Since the material of these wires is electrically connected to the ruthenium substrate through the anti-reflection layer, the electrical connection effect is not very satisfactory, that is, the contact resistance value cannot be effectively reduced.

An object of the present invention is to provide a method of manufacturing a solar cell which can reduce the contact resistance value.

A method of manufacturing a solar cell, comprising the steps of: providing a substrate assembly comprising a germanium substrate, an oxide layer on the germanium substrate, and an anti-reflective layer on the oxide layer, the germanium substrate comprising a first type a layer and a second type of germanium layer, the oxide layer is located on the second type of germanium layer; a first hard mask is disposed on the anti-reflective layer, and the first hard mask has a a first pattern to expose a portion of the anti-reflective layer; an exposed portion of the anti-reflective layer and a portion of the oxide layer to form a plurality of first trenches in the anti-reflective layer and the oxide layer; removing the first hard mask And forming a plurality of first metal wires in the first trenches.
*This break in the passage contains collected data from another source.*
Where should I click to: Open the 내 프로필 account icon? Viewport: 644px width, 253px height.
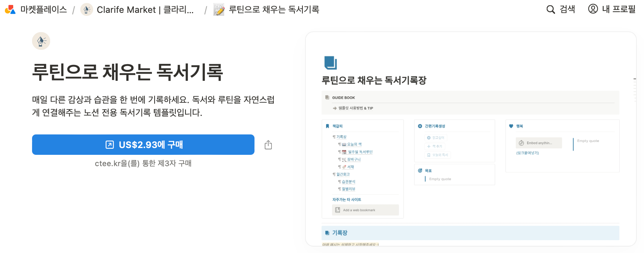click(x=593, y=9)
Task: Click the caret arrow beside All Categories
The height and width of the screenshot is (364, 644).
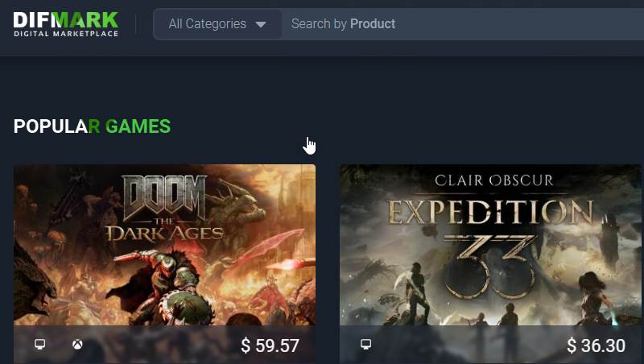Action: click(x=261, y=25)
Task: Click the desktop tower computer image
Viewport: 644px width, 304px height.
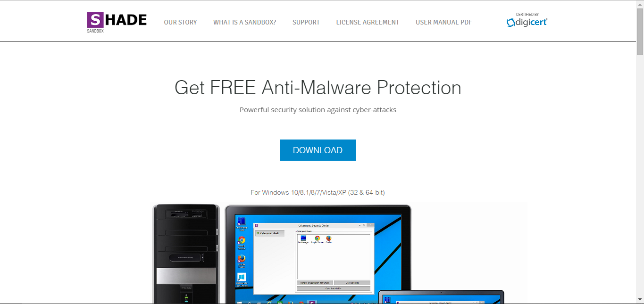Action: [x=186, y=254]
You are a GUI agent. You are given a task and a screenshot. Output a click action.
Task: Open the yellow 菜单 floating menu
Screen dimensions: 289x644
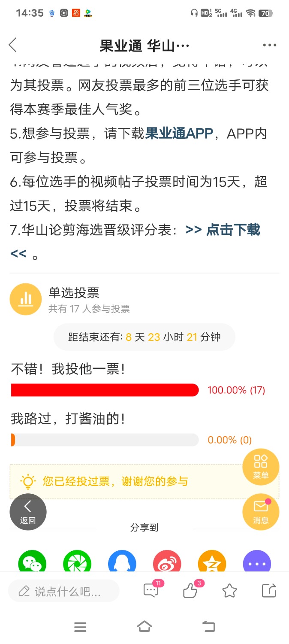(261, 467)
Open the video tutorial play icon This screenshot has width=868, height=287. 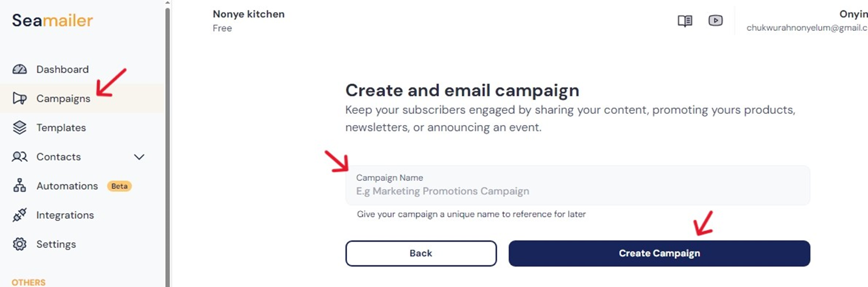click(x=715, y=21)
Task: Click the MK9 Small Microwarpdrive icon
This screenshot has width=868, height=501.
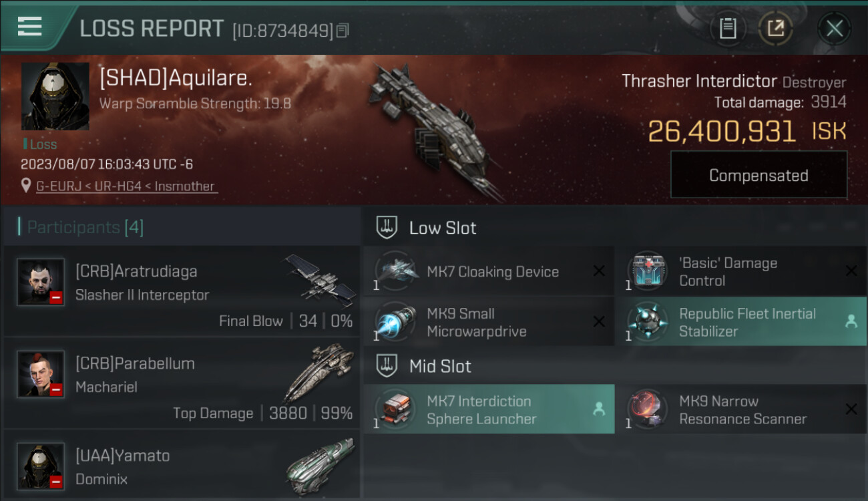Action: 396,323
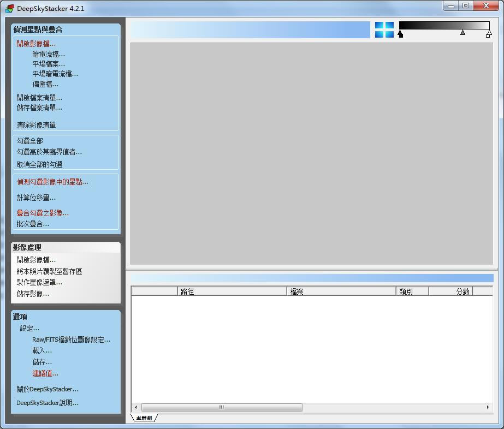The width and height of the screenshot is (504, 429).
Task: Open Raw/FITS digital development settings
Action: click(72, 339)
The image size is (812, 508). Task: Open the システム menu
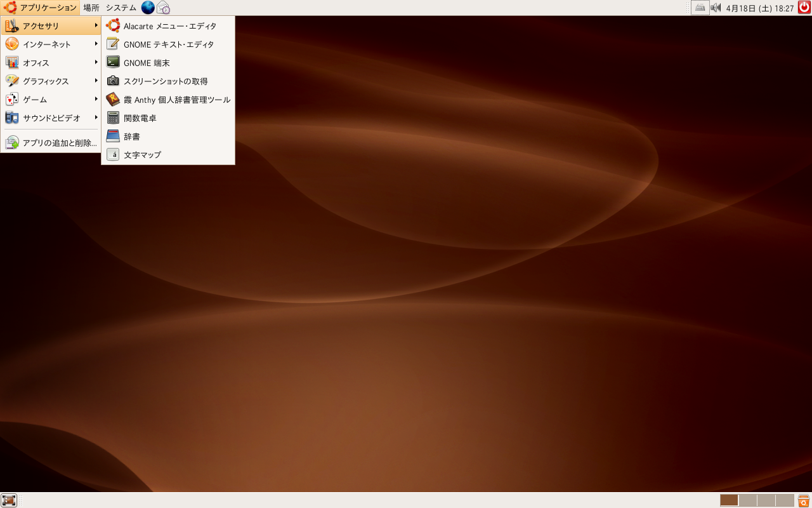pyautogui.click(x=120, y=8)
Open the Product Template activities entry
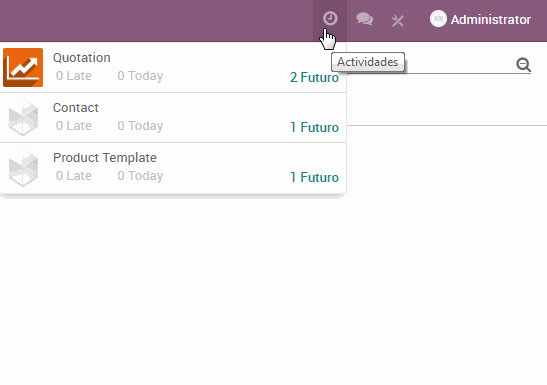The width and height of the screenshot is (547, 385). (x=173, y=168)
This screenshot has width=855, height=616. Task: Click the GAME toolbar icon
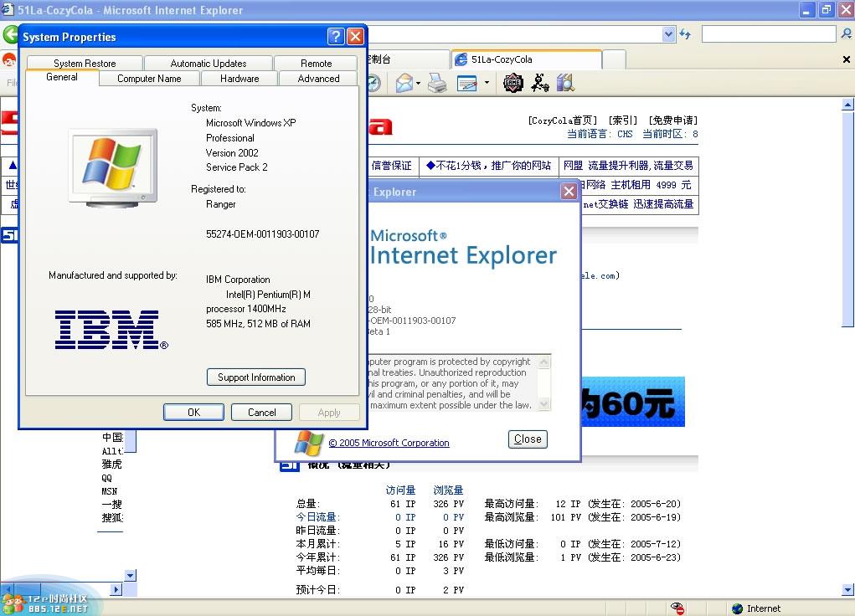click(x=512, y=83)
In order to make the above description of the present invention more comprehensible, a preferred embodiment will be described below in detail with reference to the accompanying drawings.
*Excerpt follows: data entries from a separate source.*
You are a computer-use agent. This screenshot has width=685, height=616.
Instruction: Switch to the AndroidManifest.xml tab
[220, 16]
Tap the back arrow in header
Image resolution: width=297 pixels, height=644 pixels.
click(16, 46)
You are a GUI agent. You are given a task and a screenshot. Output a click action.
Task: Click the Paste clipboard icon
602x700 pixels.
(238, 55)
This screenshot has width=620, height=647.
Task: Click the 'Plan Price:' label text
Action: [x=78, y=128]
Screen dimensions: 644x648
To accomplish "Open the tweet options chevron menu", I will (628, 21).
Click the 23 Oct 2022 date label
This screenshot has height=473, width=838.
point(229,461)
1 shows a flow chart of a method of manufacturing a solar cell according to the present invention. 2 to 9 are structural views showing respective steps of a method of manufacturing a solar cell according to the present invention.

The method for producing a solar cell of the present invention comprises the following steps.
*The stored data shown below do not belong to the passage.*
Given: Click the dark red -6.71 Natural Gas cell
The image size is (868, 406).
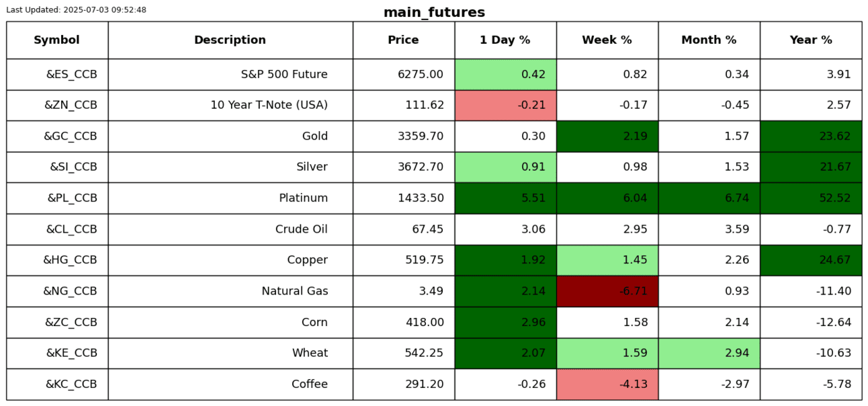Looking at the screenshot, I should pyautogui.click(x=607, y=291).
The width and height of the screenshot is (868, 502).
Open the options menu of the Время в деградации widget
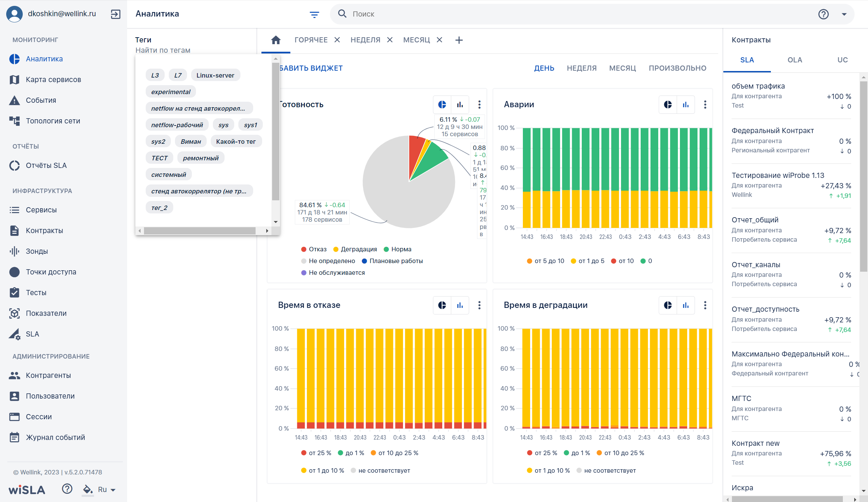click(x=705, y=305)
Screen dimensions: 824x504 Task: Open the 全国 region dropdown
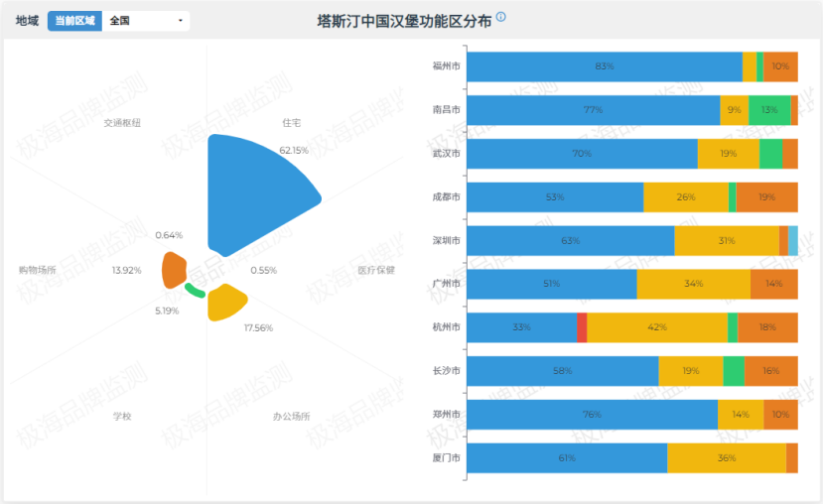(146, 21)

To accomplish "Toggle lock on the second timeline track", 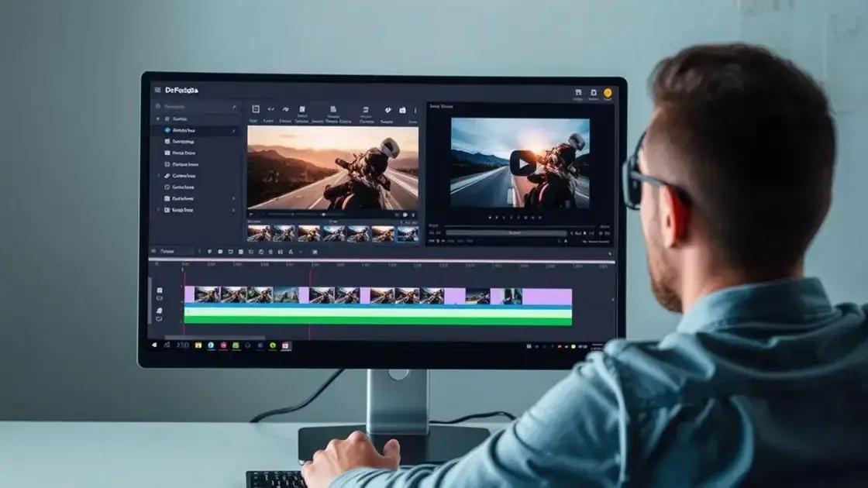I will tap(160, 297).

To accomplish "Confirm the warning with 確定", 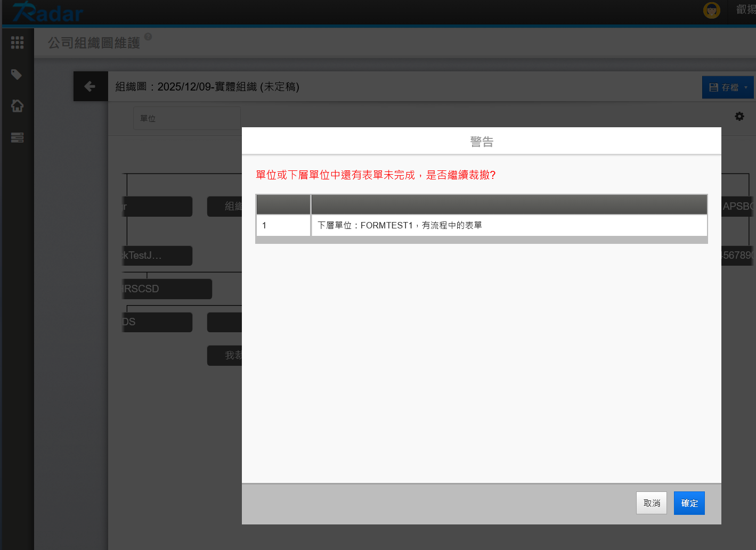I will click(689, 503).
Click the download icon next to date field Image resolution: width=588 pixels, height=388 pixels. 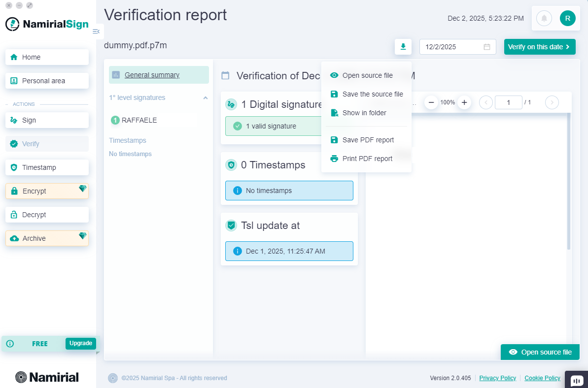point(403,47)

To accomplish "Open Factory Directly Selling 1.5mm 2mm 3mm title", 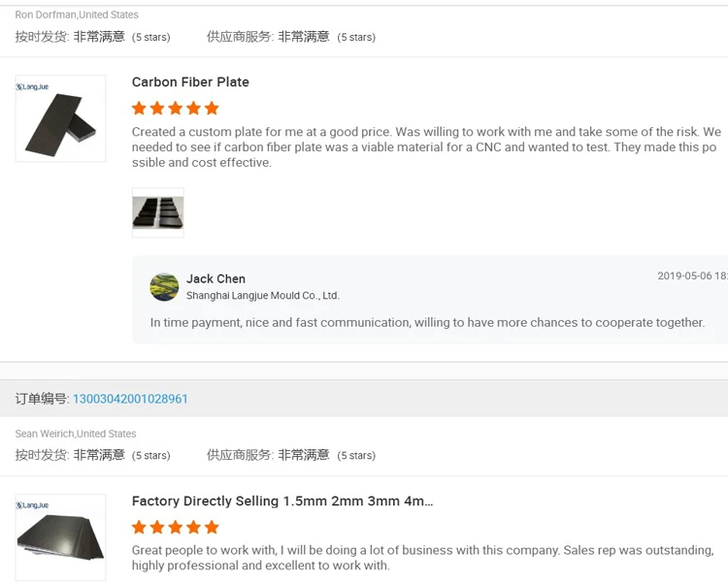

First, in step S1, a substrate assembly 10 is provided. The germanium substrate assembly 10 includes a germanium substrate 11, an oxide layer 13 on the germanium substrate 11, and an anti-reflective layer 12 on the oxide layer 13. The germanium substrate 11 includes A first type of germanium layer 11A and a second type of germanium layer 11B, the oxide layer 13 is located on the second type of germanium layer 11B. The material of the anti-reflection layer 12 contains tantalum nitride (SiNx). The material of the oxide layer 13 contains cerium oxide (SiO ₂ ).

In one example, the first type of germanium layer 11A is a p-type germanium layer, and the second type of germanium layer 11B is an N type germanium layer.

Then, in step S2, a first hard mask 20 is placed on the anti-reflection layer 12. The first hard mask 20 has a first pattern 21 to expose a portion of the anti-reflection layer 12, as shown in FIG. The exposed portion of the anti-reflective layer and a portion of the oxide layer 13 can be etched by, for example, reactive ion etching. Reactive ion etching uses fluorocarbon (CxFy) to make.

Next, in step S3, the exposed portion of the anti-reflective layer 12 and a portion of the oxide layer 13 are etched to form a plurality of first trenches 12A in the anti-reflective layer 12 and the oxide layer 13, and the first trench 12A is penetrated. The reflective layer 12 and the oxide layer 13 are as shown in FIG.

Then, in step S4, the first hard mask 20 is removed, as shown in FIG.

Next, in step S5, a plurality of first metal wires 30 are formed in the first trench 12A, as shown in FIG. The first metal wire 30 can be formed by, for example, electroplating.

It should be noted that after step S5, the germanium substrate assembly 10, the oxide layer 13, the anti-reflective layer 12, and the first metal wires 30 may be annealed to improve the characteristics of the solar cell.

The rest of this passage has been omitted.